- **SELECTED TEXT**:
────────

Masters lashed out after the Mirror story was initially published, calling it unethical, because the attempts to reach his campaign were inadequate, and wrong.
In an email to me Tuesday, he said, “I do not support banning contraception at any level, whether local, state or federal.”
Explaining his point of view about the Griswold case on Twitter Saturday, he said: “In Griswold, the justices wholesale *made up a constitutional right* to achieve a political outcome. I am opposed to judges making law. It’s the job of the legislative branch to create laws, not the courts.”
A realistic chance
It would be easy to let this debate rest there — especially since Masters had a lawyer send a letter on Sunday threatening to sue the Arizona Mirror for defamation. But the debate really doesn’t end there, in part because contraception ends up being part of the abortion debate, and in part because people having children itself is an issue Masters has raised in his campaign.

────────

- **EXTRACTED DATA**:
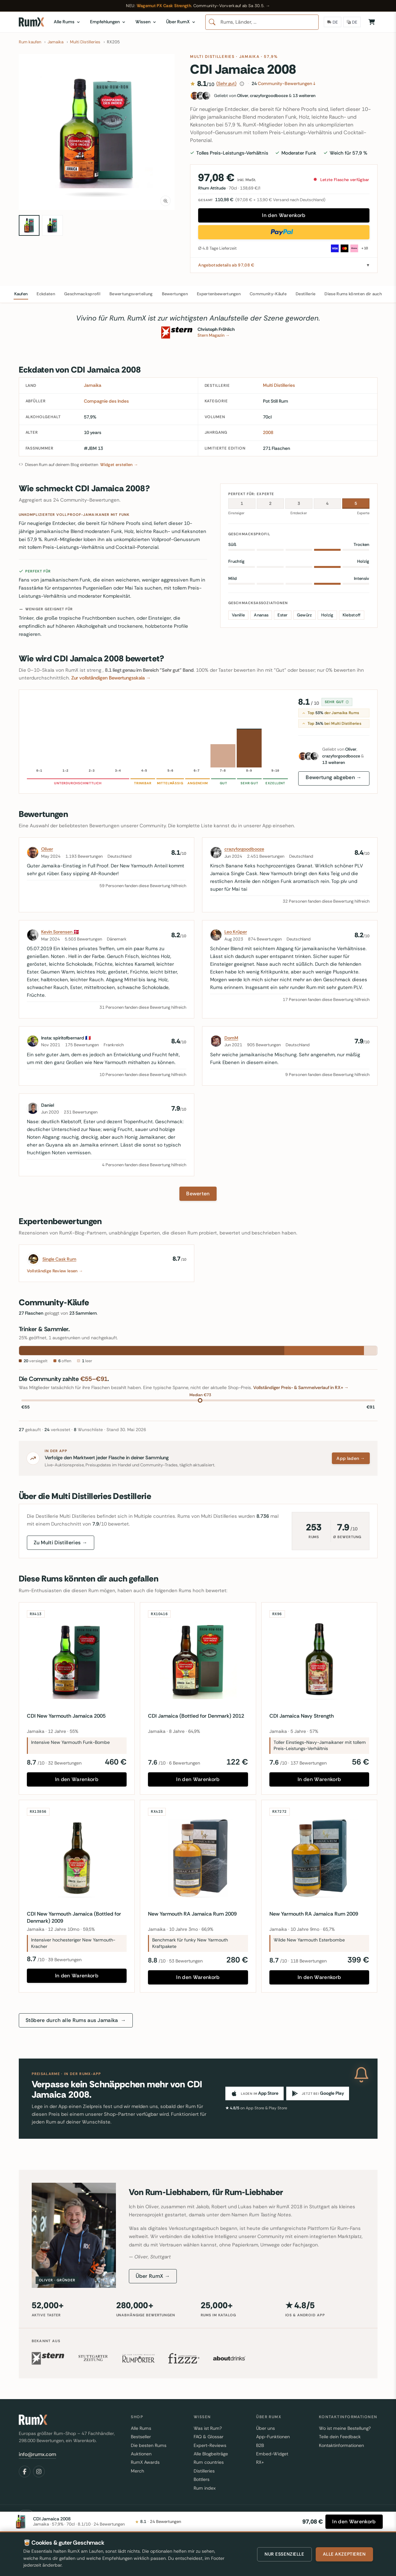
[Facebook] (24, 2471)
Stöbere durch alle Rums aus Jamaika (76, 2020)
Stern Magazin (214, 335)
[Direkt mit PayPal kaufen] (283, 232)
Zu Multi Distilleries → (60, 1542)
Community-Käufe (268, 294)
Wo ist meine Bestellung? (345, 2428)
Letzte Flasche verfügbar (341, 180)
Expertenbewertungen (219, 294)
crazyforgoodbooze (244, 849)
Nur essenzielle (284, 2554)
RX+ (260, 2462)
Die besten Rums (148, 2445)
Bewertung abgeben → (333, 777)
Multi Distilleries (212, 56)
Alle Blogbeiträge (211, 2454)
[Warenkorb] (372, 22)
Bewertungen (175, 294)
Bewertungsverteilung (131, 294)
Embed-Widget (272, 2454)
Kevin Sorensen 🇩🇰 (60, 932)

────────

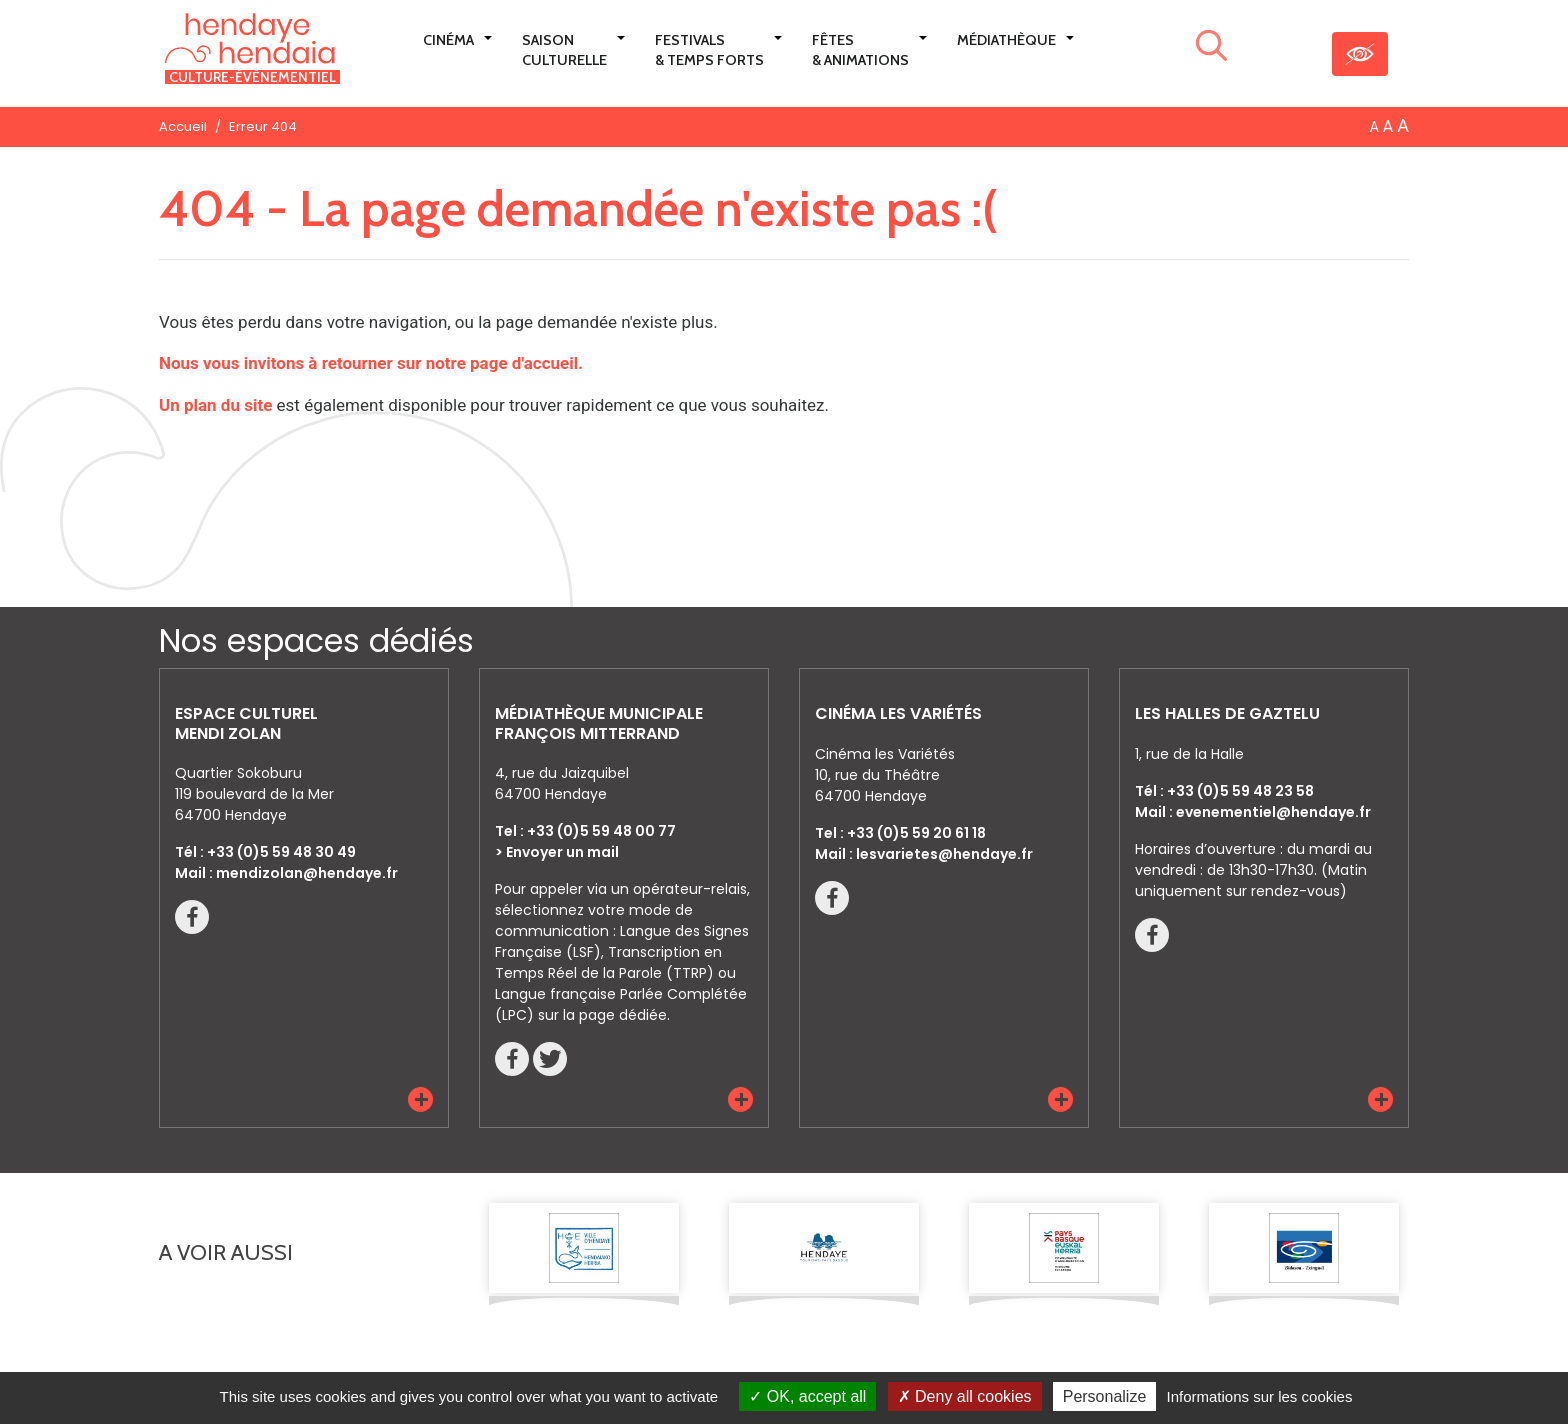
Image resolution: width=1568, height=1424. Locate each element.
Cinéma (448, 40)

────────

- **DIRECTION 1**: In the passage about Masters and contraception, on what day did Masters have a lawyer send a letter threatening to sue the Arizona Mirror?
- **DIRECTION 2**: Echo back part of the passage about Masters and contraception word for word, beginning at the words "Masters lashed out" and stopping after "inadequate, and wrong.".
- **DIRECTION 3**: Write what comes next in the passage about Masters and contraception, picking up after its last sentence.

- **TASK RESULT 1**: Sunday

- **TASK RESULT 2**:
Masters lashed out after the Mirror story was initially published, calling it unethical, because the attempts to reach his campaign were inadequate, and wrong.

- **TASK RESULT 3**:
Also, it matters because Masters has a realistic chance to be the candidate to face Democratic U.S. Sen. Mark Kelly in this year’s general election. At present, most polls are placing Masters in third place, behind Jim Lamon and Attorney General Mark Brnovich.
A Trafalgar Group poll of 1,064 likely Arizona voters taken in late April shows Jim Lamon receiving 24.8% support, Brnovich with 23.9% support and Masters with 19.4% support. The margin of error was 2.99%.
So people shouldn’t write Masters off. Although just 35 and possessing little political experience, he is the chosen candidate of his former boss, billionaire Peter Thiel, who established a political action committee that supports Masters. And a candidate similarly related to Thiel, author J.D. Vance, just won the Republican nomination for U.S. Senate in Ohio after being behind in the polls for months.
Vance won the coveted Trump endorsement, which may have put him over the top in Ohio and could also be the deciding factor in Arizona’s GOP primary.
Opposition to Roe v. Wade doesn’t distinguish any of the candidates from each other. But when I called around asking the campaigns about their positions on Griswold, I got nothing specific to that case.
The overlap between abortion-rights cases and contraception happens around methods such as intra-uterine devices and morning-after pills. Some anti-abortion-rights activists consider these to be “abortifacients,” meaning that they stop a potential human life by preventing a fertilized egg from being implanted in the uterine wall.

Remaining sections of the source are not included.